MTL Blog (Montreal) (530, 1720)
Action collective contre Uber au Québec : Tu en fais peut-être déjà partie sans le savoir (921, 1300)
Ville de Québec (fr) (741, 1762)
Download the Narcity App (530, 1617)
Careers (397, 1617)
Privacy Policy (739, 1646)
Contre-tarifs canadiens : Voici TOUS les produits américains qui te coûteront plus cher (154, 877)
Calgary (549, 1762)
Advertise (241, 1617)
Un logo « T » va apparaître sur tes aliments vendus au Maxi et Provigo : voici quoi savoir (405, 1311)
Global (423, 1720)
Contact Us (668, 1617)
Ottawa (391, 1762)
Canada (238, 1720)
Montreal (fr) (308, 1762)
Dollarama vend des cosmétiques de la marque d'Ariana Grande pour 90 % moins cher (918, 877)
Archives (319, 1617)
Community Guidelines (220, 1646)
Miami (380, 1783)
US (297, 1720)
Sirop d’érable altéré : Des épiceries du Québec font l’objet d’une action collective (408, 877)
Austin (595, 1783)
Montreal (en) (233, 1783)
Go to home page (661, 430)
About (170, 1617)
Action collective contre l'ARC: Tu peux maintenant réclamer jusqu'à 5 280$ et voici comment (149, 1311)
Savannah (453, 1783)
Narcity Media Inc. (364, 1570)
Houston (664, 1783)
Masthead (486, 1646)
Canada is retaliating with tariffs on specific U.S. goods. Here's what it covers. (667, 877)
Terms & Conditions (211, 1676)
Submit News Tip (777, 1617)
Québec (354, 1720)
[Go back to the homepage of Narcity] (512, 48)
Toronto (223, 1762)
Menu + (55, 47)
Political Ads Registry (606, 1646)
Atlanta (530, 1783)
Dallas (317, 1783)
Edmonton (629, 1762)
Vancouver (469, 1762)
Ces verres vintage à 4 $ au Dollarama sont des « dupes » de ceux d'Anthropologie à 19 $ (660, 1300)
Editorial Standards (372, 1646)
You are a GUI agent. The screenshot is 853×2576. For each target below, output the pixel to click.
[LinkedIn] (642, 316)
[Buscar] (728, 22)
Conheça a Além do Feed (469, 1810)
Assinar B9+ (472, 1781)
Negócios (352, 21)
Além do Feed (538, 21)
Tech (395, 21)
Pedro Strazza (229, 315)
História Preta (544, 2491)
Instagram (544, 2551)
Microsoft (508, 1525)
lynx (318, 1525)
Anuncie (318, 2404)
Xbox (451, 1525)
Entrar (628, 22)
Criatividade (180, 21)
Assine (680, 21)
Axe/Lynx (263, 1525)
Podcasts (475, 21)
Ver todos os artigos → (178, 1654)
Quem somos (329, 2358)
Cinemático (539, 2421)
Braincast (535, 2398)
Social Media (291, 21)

Required action: Look back at the entries above. Retype the line with "Canada (238, 1720)", the line with "Masthead (486, 1646)", and all lines in between.

Reply to the task:
Canada (238, 1720)
Montreal (fr) (308, 1762)
Dollarama vend des cosmétiques de la marque d'Ariana Grande pour 90 % moins cher (918, 877)
Archives (319, 1617)
Community Guidelines (220, 1646)
Miami (380, 1783)
US (297, 1720)
Sirop d’érable altéré : Des épiceries du Québec font l’objet d’une action collective (408, 877)
Austin (595, 1783)
Montreal (en) (233, 1783)
Go to home page (661, 430)
About (170, 1617)
Action collective contre l'ARC: Tu peux maintenant réclamer jusqu'à 5 280$ et voici comment (149, 1311)
Savannah (453, 1783)
Narcity Media Inc. (364, 1570)
Houston (664, 1783)
Masthead (486, 1646)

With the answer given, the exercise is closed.